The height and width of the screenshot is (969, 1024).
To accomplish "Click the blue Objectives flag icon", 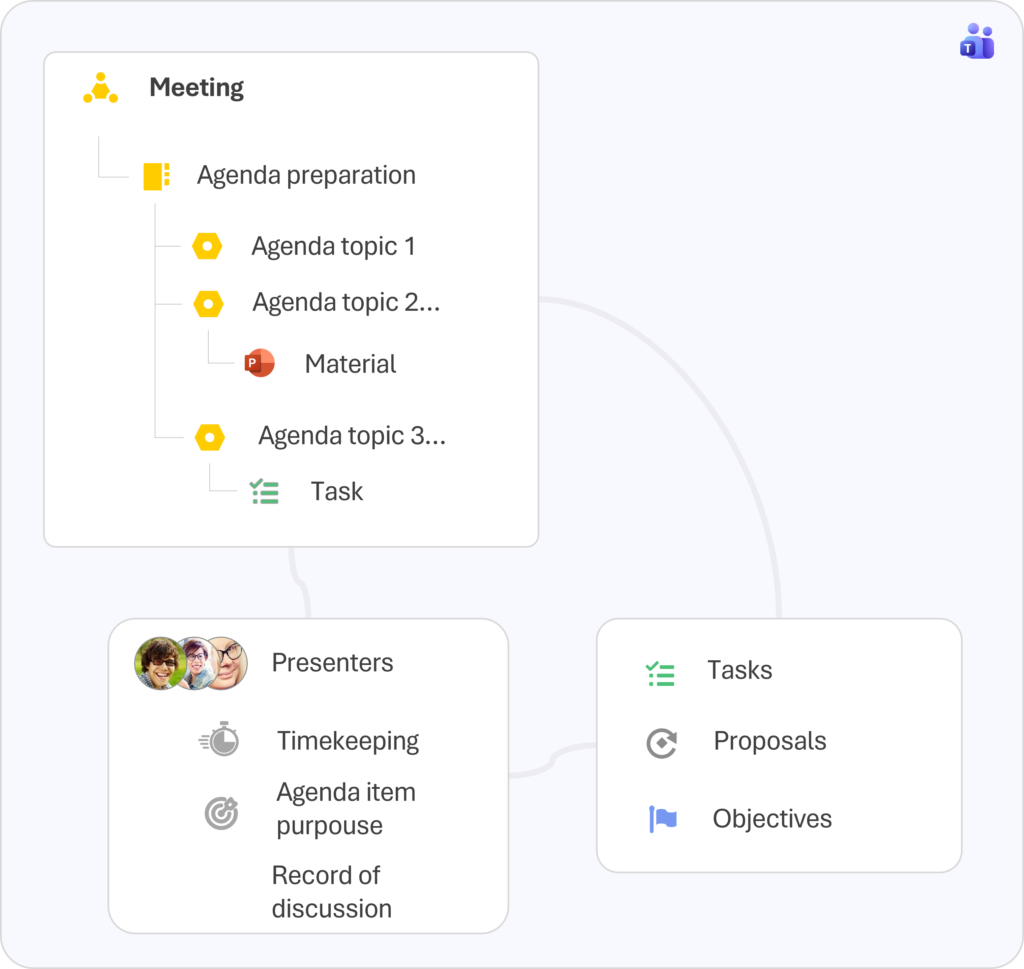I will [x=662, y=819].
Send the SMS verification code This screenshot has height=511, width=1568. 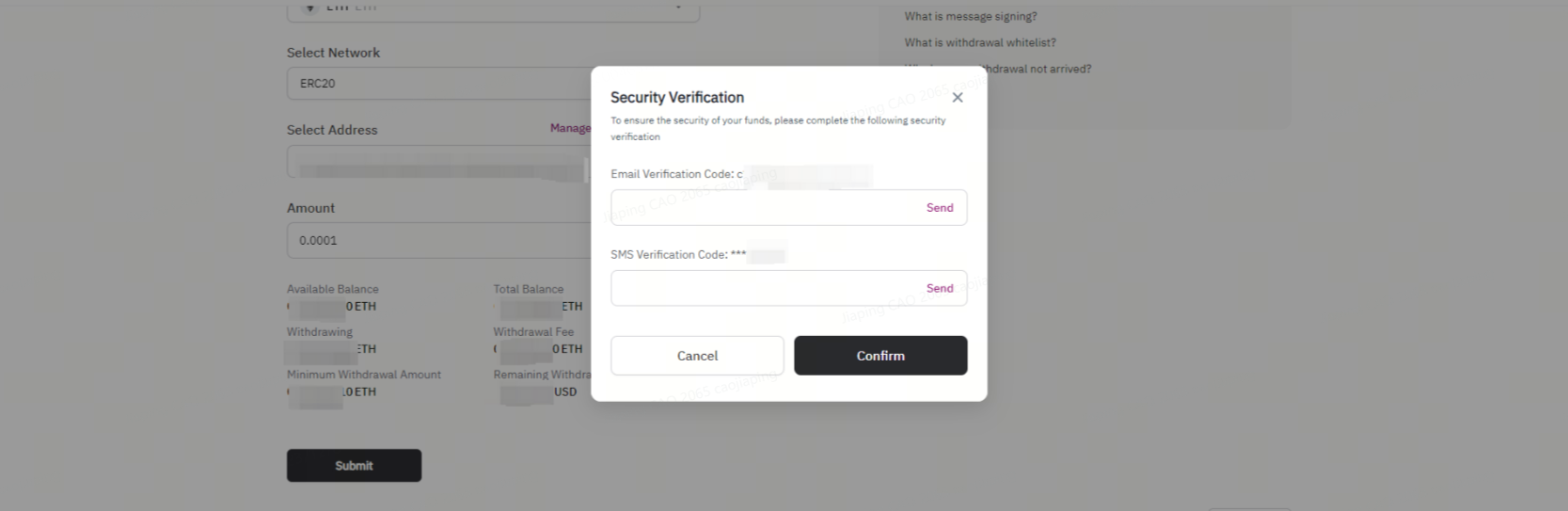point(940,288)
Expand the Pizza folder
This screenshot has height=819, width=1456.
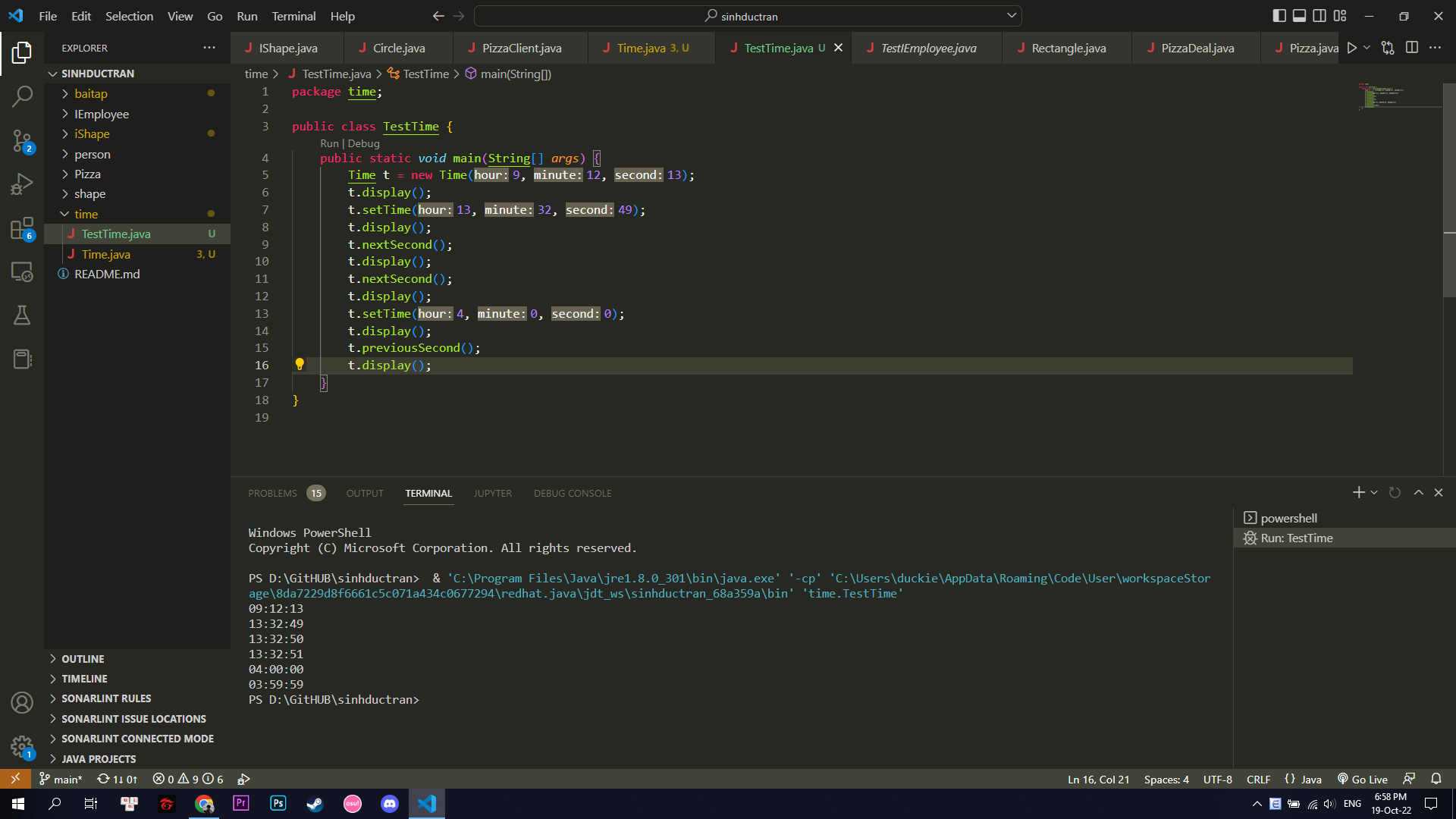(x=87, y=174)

▸ **PROBLEM DETAILS**: Render the lines from the one containing "Expand the Pizza folder" through the last line as a JSON list of strings, one string per line, skipping any blank lines. Leave the pictures out of your answer.

▸ **REPLY**:
[
  "Expand the Pizza folder",
  "This screenshot has height=819, width=1456.",
  "(x=87, y=174)"
]